Task objective: Copy each line of the records below, from the first through the one that contains "720x540 pixels.", exactly as written.
Segment Start: Provided records
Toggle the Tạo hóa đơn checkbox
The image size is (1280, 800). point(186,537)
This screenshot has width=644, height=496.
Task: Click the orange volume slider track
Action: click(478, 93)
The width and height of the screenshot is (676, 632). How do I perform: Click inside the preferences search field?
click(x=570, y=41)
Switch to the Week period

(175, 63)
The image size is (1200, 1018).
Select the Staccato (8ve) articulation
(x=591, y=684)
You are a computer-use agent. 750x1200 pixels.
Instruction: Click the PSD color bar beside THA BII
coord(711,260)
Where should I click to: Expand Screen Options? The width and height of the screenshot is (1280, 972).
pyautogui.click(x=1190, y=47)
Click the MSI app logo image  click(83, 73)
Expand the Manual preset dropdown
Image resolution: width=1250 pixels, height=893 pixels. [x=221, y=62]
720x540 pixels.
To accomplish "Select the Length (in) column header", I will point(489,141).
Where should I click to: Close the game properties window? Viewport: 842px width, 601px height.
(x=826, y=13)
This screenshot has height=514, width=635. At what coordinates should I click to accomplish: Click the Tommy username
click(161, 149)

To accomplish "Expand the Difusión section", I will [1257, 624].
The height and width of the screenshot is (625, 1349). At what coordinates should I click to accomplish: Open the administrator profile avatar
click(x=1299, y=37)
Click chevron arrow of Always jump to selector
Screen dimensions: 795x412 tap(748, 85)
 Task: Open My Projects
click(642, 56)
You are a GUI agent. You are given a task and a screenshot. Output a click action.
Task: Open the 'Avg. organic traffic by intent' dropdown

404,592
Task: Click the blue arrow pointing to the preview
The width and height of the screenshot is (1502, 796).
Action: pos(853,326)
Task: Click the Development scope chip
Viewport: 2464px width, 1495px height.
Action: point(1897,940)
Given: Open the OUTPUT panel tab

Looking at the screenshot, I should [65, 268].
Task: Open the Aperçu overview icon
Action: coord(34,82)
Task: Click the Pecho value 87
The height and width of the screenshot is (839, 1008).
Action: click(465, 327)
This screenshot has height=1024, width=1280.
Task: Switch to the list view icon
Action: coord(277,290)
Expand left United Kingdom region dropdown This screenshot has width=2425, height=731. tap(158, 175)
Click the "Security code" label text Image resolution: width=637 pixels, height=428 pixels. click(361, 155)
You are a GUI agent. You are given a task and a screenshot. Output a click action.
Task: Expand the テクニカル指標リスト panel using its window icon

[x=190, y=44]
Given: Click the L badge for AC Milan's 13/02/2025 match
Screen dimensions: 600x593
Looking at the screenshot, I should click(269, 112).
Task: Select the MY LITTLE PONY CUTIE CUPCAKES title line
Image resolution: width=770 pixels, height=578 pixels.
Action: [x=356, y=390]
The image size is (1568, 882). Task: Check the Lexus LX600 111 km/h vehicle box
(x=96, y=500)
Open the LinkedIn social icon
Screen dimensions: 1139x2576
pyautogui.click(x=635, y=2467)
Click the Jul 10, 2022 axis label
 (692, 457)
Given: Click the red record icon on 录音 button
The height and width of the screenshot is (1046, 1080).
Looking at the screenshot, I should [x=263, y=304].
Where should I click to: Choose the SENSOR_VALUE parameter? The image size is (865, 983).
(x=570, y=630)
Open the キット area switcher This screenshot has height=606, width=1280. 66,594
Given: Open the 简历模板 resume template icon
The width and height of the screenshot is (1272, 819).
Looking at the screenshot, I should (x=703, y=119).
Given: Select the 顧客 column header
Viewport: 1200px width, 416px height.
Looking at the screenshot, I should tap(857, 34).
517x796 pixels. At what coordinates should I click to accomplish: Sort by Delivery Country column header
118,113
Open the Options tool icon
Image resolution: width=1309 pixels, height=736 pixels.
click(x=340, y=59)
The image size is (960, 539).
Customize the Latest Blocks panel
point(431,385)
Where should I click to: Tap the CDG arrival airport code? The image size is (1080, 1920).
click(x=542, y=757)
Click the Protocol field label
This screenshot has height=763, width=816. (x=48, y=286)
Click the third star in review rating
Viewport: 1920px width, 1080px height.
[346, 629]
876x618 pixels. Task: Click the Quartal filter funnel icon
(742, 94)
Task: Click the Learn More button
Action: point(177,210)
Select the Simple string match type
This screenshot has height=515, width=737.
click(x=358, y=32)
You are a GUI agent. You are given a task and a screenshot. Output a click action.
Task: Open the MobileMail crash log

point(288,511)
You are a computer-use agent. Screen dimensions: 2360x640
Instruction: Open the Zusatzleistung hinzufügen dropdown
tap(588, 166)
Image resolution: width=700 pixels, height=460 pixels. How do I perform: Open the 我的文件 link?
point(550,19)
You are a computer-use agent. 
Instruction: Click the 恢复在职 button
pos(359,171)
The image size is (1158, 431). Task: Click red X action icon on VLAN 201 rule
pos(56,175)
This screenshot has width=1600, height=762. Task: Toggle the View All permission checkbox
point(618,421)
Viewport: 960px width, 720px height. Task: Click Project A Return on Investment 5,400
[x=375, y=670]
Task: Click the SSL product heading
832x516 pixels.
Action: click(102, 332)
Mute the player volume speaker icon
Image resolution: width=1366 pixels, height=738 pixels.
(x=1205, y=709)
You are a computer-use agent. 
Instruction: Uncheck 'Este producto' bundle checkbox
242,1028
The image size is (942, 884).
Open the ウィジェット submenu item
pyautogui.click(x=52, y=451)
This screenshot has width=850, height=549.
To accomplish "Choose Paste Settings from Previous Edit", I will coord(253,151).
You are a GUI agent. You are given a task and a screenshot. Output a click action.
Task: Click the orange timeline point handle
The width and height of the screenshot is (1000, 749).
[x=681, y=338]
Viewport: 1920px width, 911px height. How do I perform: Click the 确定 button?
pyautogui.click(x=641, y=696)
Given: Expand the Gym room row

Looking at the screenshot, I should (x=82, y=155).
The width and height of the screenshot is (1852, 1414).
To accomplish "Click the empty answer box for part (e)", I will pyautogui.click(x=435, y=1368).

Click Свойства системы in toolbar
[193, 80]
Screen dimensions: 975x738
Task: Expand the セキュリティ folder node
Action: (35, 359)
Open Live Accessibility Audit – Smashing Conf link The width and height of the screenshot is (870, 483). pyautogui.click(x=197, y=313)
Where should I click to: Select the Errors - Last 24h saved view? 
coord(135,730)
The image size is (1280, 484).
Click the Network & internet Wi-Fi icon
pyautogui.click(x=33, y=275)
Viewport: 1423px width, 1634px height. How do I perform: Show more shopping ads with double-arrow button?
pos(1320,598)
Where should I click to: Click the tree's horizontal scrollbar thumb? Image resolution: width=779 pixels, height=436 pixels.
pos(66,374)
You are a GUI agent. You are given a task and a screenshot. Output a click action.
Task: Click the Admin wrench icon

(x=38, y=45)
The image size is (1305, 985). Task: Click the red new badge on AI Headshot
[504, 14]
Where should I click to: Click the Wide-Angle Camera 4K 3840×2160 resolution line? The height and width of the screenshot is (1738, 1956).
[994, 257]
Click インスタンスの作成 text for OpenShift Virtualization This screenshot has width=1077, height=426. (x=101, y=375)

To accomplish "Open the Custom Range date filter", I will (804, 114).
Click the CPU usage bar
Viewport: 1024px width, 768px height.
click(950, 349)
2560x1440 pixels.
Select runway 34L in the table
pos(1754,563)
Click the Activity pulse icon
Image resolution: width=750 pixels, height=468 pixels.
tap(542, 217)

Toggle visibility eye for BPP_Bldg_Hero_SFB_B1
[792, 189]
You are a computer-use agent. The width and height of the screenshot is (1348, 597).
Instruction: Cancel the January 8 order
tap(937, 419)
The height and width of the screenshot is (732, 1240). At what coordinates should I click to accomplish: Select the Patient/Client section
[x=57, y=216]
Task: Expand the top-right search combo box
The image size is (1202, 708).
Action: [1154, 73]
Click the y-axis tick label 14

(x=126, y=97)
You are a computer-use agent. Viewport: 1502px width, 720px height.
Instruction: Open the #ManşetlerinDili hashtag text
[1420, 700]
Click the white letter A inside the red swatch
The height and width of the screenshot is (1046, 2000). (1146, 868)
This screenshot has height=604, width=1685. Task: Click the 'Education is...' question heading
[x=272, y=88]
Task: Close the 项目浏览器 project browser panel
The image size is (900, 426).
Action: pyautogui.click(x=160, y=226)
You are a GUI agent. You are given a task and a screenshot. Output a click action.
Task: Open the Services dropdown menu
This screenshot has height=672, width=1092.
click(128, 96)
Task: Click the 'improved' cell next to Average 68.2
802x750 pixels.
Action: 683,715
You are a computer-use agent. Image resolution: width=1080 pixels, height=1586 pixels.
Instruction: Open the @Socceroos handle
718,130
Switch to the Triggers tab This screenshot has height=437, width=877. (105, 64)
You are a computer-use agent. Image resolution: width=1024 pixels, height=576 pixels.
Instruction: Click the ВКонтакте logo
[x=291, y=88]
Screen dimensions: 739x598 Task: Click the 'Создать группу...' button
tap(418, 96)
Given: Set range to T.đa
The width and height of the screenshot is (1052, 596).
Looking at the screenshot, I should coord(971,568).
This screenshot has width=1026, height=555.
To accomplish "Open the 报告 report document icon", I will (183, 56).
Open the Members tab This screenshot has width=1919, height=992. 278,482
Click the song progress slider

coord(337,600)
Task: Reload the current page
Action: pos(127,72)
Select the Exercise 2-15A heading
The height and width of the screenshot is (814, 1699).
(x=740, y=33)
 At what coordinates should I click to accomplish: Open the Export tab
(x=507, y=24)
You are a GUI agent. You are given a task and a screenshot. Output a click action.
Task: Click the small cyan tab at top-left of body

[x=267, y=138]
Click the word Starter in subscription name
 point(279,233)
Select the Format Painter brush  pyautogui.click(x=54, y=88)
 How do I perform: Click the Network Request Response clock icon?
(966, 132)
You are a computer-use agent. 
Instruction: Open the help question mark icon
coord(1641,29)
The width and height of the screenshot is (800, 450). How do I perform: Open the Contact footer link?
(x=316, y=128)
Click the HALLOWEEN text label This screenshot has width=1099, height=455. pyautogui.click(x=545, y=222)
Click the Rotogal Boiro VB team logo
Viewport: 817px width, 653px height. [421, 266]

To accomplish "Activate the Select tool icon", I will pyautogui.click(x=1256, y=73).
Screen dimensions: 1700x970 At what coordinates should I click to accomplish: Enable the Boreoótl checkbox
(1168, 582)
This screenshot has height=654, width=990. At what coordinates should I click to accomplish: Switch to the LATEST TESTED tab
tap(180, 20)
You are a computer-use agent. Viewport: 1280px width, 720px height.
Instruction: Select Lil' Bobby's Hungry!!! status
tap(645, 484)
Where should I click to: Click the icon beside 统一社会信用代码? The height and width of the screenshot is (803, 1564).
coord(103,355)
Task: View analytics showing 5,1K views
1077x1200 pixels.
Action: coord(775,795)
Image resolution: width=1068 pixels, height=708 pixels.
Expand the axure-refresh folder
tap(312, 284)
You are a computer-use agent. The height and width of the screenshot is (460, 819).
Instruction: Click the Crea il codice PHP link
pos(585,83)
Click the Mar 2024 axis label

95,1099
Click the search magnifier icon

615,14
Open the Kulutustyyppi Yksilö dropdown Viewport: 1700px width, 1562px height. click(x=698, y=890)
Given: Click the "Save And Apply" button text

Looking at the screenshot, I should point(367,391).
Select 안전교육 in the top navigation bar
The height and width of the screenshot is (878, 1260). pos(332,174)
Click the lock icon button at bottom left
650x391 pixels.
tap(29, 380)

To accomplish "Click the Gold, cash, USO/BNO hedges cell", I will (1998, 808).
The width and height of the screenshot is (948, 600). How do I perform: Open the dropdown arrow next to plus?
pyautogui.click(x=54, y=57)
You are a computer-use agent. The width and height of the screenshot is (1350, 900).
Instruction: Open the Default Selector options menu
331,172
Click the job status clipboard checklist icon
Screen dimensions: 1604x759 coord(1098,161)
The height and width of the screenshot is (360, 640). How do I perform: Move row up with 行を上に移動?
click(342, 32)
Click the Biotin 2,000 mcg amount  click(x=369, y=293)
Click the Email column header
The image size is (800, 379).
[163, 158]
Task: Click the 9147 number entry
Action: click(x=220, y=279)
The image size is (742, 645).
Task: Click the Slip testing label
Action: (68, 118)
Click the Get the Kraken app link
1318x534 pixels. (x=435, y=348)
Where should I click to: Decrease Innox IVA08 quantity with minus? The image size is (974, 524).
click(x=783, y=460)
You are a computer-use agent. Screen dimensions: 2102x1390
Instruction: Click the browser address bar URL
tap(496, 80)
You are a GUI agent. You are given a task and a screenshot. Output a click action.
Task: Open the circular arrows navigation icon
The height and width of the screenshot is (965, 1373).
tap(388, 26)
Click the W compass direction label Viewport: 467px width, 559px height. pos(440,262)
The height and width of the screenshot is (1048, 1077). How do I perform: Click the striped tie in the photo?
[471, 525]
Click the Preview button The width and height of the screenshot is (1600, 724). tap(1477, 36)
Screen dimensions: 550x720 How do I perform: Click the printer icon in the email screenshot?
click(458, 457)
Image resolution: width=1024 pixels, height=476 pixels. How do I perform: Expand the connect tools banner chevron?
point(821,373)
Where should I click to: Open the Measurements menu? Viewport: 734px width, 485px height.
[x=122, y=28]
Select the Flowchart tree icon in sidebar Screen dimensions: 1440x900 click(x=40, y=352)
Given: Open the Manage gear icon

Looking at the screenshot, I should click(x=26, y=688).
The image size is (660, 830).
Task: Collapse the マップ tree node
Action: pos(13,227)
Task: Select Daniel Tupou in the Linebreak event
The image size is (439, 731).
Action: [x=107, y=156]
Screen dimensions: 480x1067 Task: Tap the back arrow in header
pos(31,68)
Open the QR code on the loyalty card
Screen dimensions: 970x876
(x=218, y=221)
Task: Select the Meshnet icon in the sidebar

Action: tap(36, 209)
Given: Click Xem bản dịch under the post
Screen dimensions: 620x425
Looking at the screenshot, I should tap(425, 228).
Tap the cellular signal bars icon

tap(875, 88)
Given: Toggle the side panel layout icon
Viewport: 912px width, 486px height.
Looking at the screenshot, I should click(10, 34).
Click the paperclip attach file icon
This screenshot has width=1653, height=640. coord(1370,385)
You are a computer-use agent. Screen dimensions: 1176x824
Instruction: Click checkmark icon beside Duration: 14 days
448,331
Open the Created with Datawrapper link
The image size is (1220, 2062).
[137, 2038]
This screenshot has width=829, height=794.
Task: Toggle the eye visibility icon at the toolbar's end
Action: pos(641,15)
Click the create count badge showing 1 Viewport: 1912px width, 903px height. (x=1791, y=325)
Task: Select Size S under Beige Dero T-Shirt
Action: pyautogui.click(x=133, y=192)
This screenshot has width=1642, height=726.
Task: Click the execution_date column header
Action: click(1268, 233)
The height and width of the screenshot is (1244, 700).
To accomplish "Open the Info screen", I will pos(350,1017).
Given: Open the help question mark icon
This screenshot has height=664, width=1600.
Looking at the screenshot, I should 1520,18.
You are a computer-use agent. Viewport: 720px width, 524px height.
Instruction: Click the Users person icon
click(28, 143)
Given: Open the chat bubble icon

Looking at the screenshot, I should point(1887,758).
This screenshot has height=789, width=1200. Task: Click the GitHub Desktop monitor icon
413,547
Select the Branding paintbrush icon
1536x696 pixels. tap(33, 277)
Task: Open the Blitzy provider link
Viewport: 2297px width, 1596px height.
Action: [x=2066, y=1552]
Segment End: Provided records
Answer to this problem:
Toggle the Tạo hóa đơn checkbox
The image size is (1280, 800). point(186,537)
This screenshot has width=644, height=496.
Task: Click the orange volume slider track
Action: click(478, 93)
The width and height of the screenshot is (676, 632). How do I perform: Click inside the preferences search field?
click(x=570, y=41)
Switch to the Week period

(175, 63)
The image size is (1200, 1018).
Select the Staccato (8ve) articulation
(x=591, y=684)
You are a computer-use agent. 750x1200 pixels.
Instruction: Click the PSD color bar beside THA BII
coord(711,260)
Where should I click to: Expand Screen Options? The width and height of the screenshot is (1280, 972).
pyautogui.click(x=1190, y=47)
Click the MSI app logo image  click(83, 73)
Expand the Manual preset dropdown
Image resolution: width=1250 pixels, height=893 pixels. [x=221, y=62]
720x540 pixels.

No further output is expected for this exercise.